As of Sep 30, 2023, resident turnover remained low at 45.2% on a trailing 12-month basis. This stemmed from historically low levels of move-outs related to buying single-family homes. Same-store portfolio operating expenses increased 4.7%.
On a blended basis, effective during the third quarter, the same-store portfolio lease pricing for new and renewing leases rose 1.6% from the prior lease. This was driven by a 5% increase in renewing leases and a 2.2% decrease for leases to new move-in residents.
Moreover, the same-store net operating income (NOI) reflected year-over-year growth of 3.7%. Our expectation for the same was pegged at 5.0%.
Balance Sheet Position
MAA exited the third quarter of 2023 with cash and cash equivalents of $161.9 million, up from $150.2 million recorded as of Jun 30, 2023.
As of Sep 30, 2023, MAA had a strong balance sheet with $1.4 billion in combined cash and capacity available under its unsecured revolving credit facility.

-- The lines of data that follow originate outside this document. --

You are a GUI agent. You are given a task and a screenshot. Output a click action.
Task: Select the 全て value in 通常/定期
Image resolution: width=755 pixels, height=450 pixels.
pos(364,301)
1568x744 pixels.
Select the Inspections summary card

Also, it had a historically low Net Debt/Adjusted EBITDAre ratio of 3.4.
As of the same date, the total debt outstanding was $4.4 billion. Its total debt average years to maturity was 7.2 years. As of Sep 30, 2023, unencumbered NOI was 95.8% of the total NOI.
Portfolio Activity
In the third quarter of 2023, MAA redeveloped 2,258 apartment homes, while Smart Home technology installations completed were in 413 units.

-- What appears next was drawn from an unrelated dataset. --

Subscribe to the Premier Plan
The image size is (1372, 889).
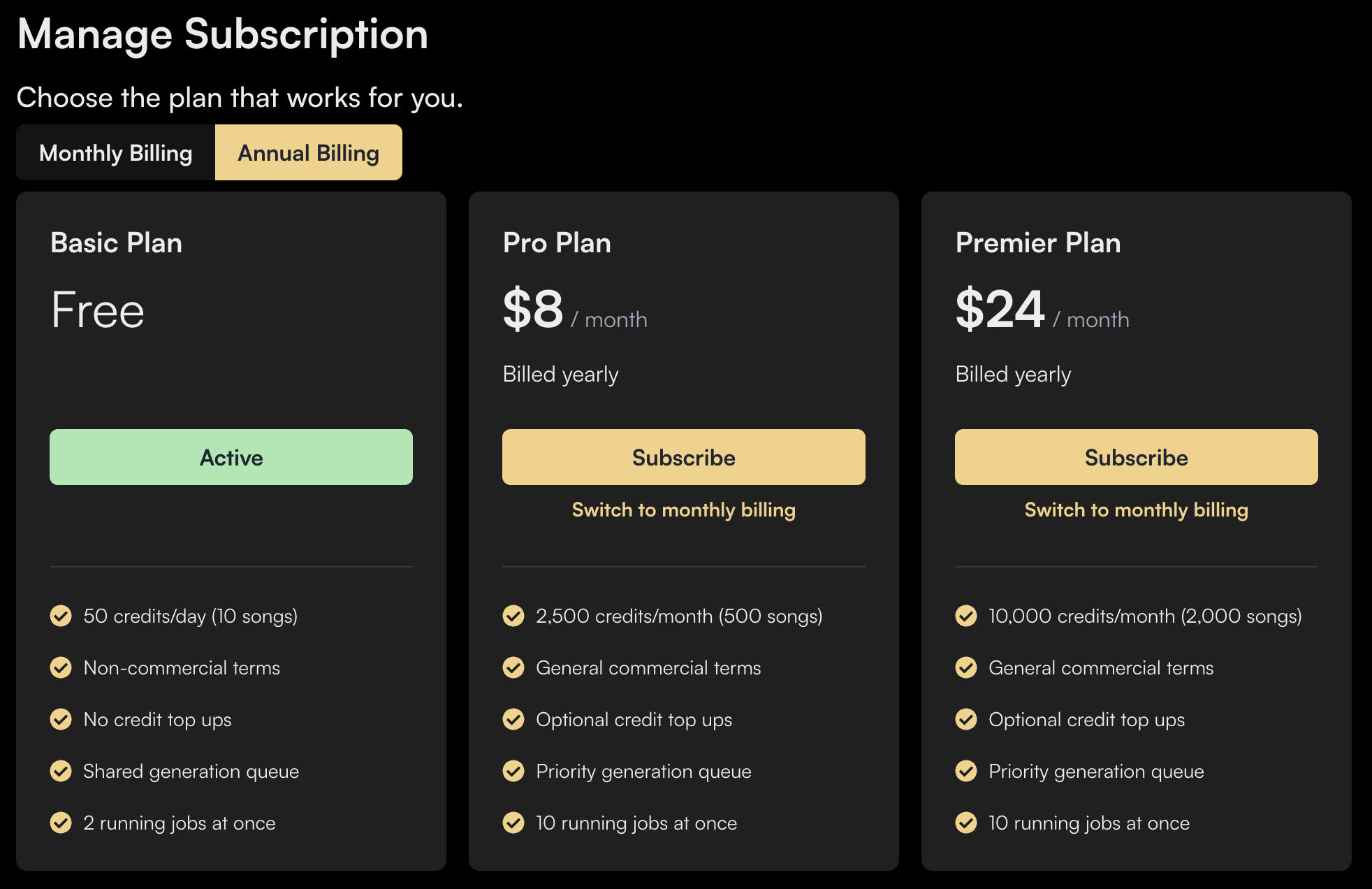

As of Sep 30, 2023, MAA had five communities under development, with a total projected cost of $642.7 million and an estimated $296.4 million remaining to be funded. The projected average stabilized NOI yield on the five communities expected to start leasing in the coming quarter or are currently leasing is 6.7%.
2023 Guidance Revised
This residential REIT revised its guidance for 2023 core FFO per share to the range of $9.06-$9.22 from $9-$9.28 projected earlier. However, the midpoint remained the same at $9.14. The Zacks Consensus Estimate is currently pegged at $9.18, which lies within the guided range.
For the full year, management revised its outlook for same-store property revenue growth to 5.75-6.75% from 5.50-7% guided earlier. Also, the operating expense growth is now expected in the range of 6-7%, revised from 5.30-6.80% stated earlier.

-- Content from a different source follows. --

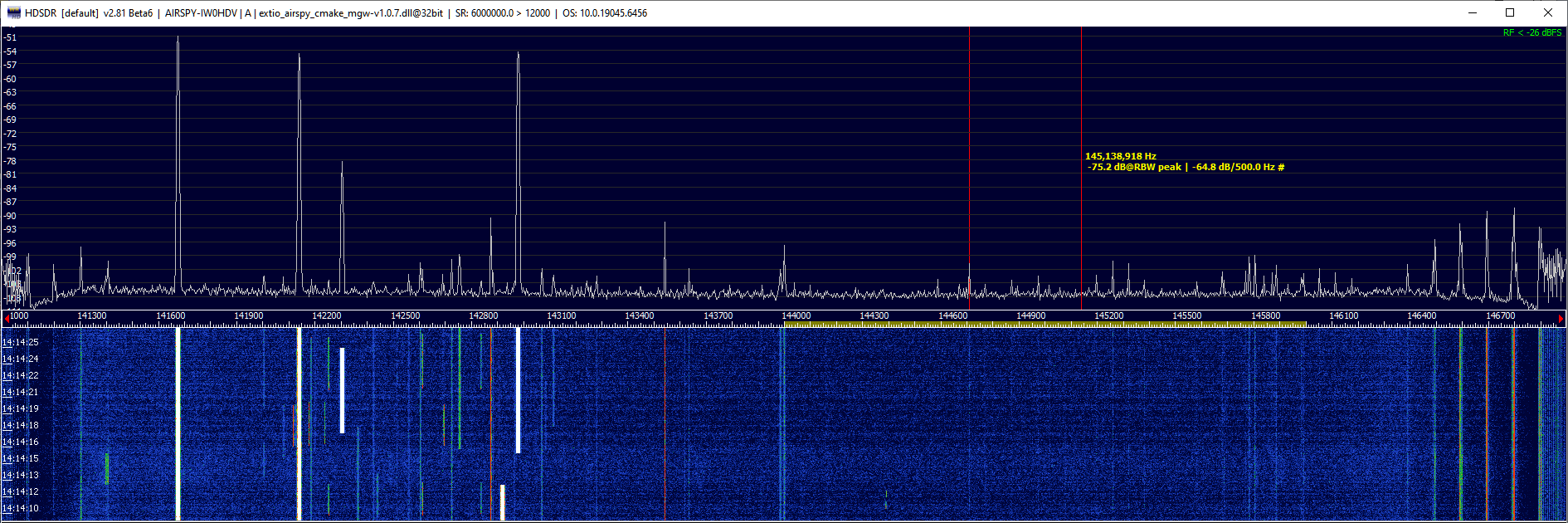
Task: Minimize the HDSDR window
Action: [x=1473, y=12]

As a result, the same-store NOI growth is now estimated in the band of 5.50-6.50%, revised from 5.60-7.10% anticipated earlier. Expectations for average physical occupancy for the same-store portfolio currently is 95.50-95.70%, with the midpoint being 95.60%.
MAA projects fourth-quarter 2023 core FFO per share in the band of $2.21-$2.37, with the midpoint being $2.29. The Zacks Consensus Estimate is currently pegged at $2.33.
MAA currently carries a Zacks Rank #3 (Hold). You can see the complete list of today’s Zacks #1 Rank (Strong Buy) stocks here.
Mid-America Apartment Communities, Inc. Price, Consensus and EPS Surprise
Mid-America Apartment Communities, Inc. price-consensus-eps-surprise-chart | Mid-America Apartment Communities, Inc. Quote
Performance of Another Residential REIT
AvalonBay Communities (AVB - Free Report) reported a third-quarter 2023 core FFO per share of $2.66, beating the Zacks Consensus Estimate of $2.64. Moreover, the figure climbed 6.4% from the prior-year quarter’s tally. The quarterly results reflected a year-over-year increase in same-store residential rental revenues.
Upcoming Earnings Release
We look forward to the earnings release of another residential REIT — Equity Residential (EQR - Free Report) — which is slated to report its results on Oct 31.
The Zacks Consensus Estimate for Equity Residential’s third-quarter 2023 FFO per share is pegged at 97 cents, suggesting year-over-year growth of 5.4%. EQR currently carries a Zacks Rank #3.
Note: Anything related to earnings presented in this write-up represents FFO — a widely used metric to gauge the performance of REITs.